Thu Jun 13, 2013 9:34 am
Gyuto is a Japanese term that refers to their knife that looks the most like what we typically call a chef's knife.
A gyuto is used the same, in place of, whatever you want to say, as a chef's knife.
The differences between a gyuto and chef's knife lay in the design, not the use. A gyuto is TYPICALLY, but not always:
Thinner than a western chef's knife
Has a flatter edge profile than a western chef's knife
Uses steel that is harder than a western chef's knife
Now, with the coming of US makers making knives in the gyuto design....this differentiation becomes almost meaningless. There are "chef's knives" sold today made in the US, or by custom US makers that are more like a gyuto in their properties than a western chef's knife.
So, the term gyuto and chef's knife are more or less used interchangeably. You have to pay more attention to the knife's qualities than a label put on it. The profile, the steel hardness, the geometry....these are things that matter more than a label.

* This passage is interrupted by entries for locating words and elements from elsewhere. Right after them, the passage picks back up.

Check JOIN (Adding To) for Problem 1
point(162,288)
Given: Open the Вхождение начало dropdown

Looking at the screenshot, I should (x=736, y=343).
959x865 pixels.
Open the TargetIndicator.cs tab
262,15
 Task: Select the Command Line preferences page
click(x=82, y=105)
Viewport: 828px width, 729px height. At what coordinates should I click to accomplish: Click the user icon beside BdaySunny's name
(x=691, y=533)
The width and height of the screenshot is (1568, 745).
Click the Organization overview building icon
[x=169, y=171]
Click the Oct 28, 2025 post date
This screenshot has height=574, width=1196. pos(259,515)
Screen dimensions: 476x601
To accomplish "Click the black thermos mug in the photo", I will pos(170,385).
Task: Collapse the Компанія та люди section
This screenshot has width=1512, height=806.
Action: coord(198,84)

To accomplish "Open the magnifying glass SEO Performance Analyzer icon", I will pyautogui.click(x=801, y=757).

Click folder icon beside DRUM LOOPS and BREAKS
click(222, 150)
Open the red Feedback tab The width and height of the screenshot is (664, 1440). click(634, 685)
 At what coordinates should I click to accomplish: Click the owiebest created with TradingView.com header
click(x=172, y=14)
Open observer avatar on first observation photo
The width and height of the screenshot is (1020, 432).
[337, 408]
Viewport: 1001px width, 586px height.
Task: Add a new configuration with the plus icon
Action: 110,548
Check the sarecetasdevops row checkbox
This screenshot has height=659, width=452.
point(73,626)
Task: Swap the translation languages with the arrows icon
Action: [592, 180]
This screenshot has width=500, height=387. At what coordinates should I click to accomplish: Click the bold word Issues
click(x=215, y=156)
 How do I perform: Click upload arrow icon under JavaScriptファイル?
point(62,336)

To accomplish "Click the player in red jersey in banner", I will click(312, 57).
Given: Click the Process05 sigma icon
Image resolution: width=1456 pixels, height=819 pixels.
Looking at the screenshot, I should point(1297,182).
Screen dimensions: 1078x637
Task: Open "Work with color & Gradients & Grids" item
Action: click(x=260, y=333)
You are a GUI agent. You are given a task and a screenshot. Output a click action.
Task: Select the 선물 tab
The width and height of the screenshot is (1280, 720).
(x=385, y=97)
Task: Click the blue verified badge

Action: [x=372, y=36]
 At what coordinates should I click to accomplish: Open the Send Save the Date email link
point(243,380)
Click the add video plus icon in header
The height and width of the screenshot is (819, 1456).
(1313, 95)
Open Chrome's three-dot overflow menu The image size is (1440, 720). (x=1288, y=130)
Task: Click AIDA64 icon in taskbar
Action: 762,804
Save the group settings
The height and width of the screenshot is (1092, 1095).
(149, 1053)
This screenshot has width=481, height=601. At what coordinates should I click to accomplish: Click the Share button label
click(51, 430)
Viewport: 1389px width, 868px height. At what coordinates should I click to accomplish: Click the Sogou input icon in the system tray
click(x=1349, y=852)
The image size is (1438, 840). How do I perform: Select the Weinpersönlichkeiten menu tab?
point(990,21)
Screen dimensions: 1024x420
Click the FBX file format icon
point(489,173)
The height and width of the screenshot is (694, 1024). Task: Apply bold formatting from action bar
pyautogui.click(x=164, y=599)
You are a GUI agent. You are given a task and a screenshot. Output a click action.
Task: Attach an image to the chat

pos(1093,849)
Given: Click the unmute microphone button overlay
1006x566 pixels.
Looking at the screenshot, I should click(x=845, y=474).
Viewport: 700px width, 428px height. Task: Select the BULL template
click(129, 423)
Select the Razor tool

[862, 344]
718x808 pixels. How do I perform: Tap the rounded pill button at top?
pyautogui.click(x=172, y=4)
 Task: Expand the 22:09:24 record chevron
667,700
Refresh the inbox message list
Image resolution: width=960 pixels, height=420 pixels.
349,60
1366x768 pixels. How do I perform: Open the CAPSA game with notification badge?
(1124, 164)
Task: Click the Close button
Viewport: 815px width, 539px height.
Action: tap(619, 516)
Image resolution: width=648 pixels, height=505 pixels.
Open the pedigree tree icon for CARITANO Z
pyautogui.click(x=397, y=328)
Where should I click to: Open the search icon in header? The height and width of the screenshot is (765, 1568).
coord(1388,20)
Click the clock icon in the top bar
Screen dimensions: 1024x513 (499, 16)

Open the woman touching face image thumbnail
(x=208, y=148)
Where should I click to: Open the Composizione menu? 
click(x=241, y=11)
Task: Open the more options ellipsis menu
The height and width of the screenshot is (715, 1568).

Benefits.....that's not an open and shut discussion either. But, IMHO, thinner cuts better, flatter profile is better for push cutting, harder steel...that one gets more complicated...but harder steel should allow for a thinner geometry, longer edge life, etc.....but there are a lot of things that go into those aspects that go beyond how hard the steel is.
Thu Jun 13, 2013 9:39 am
"A gyuto will cost you more"
All kidding aside, "gyuto" is Japanese for "cow sword" and has come to mean a Japanese-style knife designed to be similar in use to a European chef's knife. They tend to be knives that are roughly in the 200-300 mm (8-12") range in length, sharpened on both sides, tall enough to be used on a cutting board for chopping and slicing tasks, a somewhat rounded belly, and a moderately pointed tip that can be used for finer work. Depending on where you are and how things are marketed, either may have a Japanese-style handle (rounded) or the Western-style handle. Either can be stamped, forged, or hand-forged.
Within the broad category of chef's knives, however they are called, you'll find differences in length and height of the blade, the amount of curve, how thick the blade is and what its profile is, handle style, balance, and materials used. Among the better knives, the differences tend to make using the knife in certain ways for a set of tasks a little easier, especially for cooks in a commercial setting that are prepping hundreds of the same thing in the same way in a day's work.
I tend to find that the better Japanese knives do a better job on the same tasks as the big-name European knives, even with the changes that the big-name European makers have made in their lines to attract the Japanese-knife-aware consumer back to their lines. Leaving Shun and Global out, I find the Japanese knives typically take and hold a better edge than their European counterparts, are lighter and less fatiguing to use, and are more nimble.
Fri Jun 14, 2013 5:15 pm
thanks. I think I get it. much appreciated.